GOAL OF THE EXERCISE —
For each line below that holds the word "agent", make a copy.

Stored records

*** Block opens ***

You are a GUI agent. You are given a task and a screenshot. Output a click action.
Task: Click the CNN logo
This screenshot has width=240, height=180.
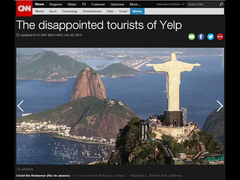click(24, 8)
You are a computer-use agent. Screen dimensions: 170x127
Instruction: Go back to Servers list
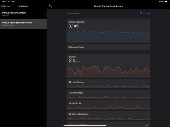(6, 6)
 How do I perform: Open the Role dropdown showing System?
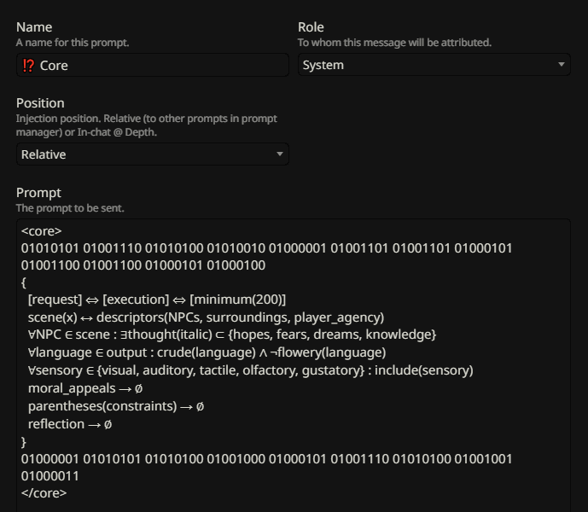coord(434,65)
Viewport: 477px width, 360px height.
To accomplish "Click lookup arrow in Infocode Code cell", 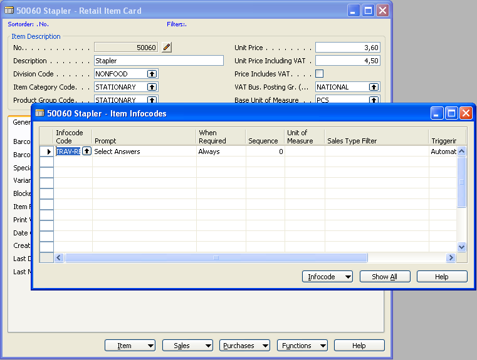I will click(x=86, y=152).
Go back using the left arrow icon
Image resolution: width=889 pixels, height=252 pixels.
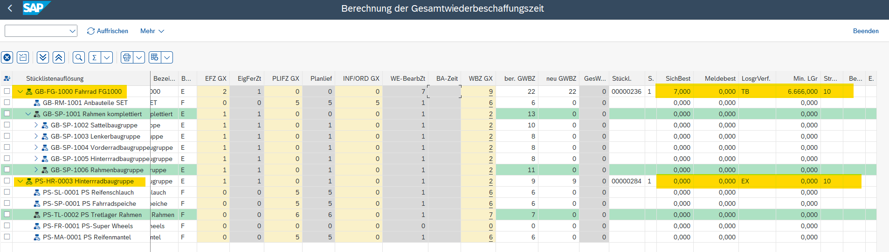10,8
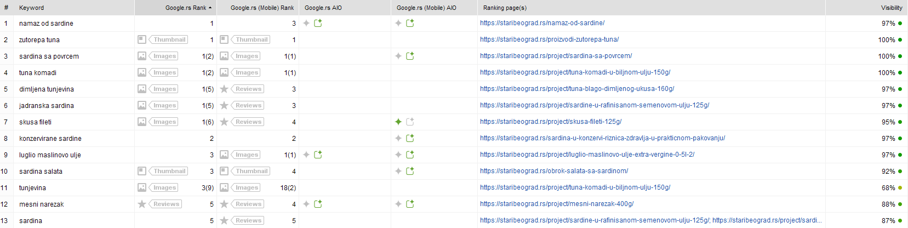Click the Google.rs (Mobile) Rank column header

(x=262, y=8)
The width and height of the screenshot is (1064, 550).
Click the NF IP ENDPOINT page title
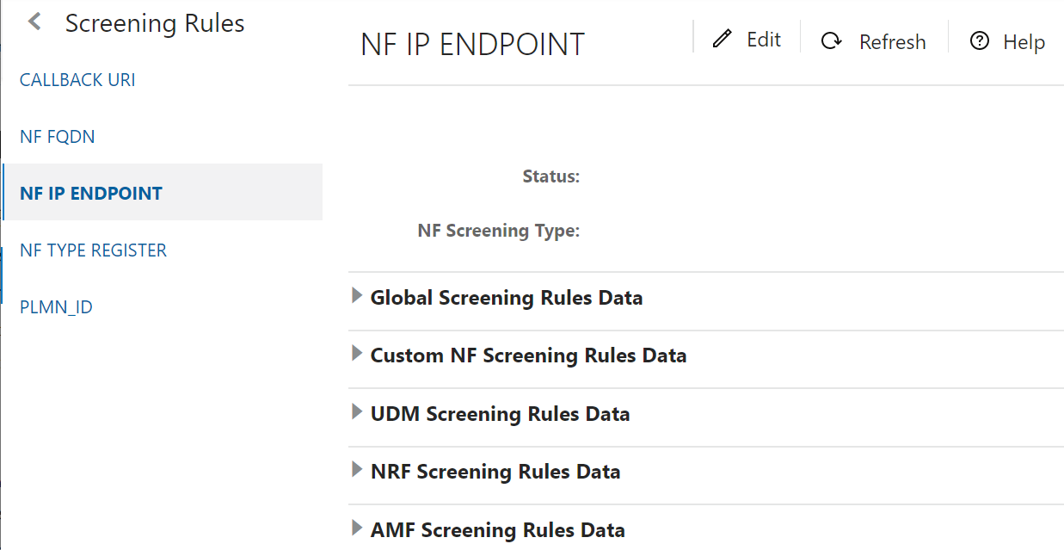pos(472,44)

*** Block closes ***

SOLUTION —
You are a GUI agent. You are given a task and a screenshot. Output a click action.
You are a computer-use agent. Screen dimensions: 170x127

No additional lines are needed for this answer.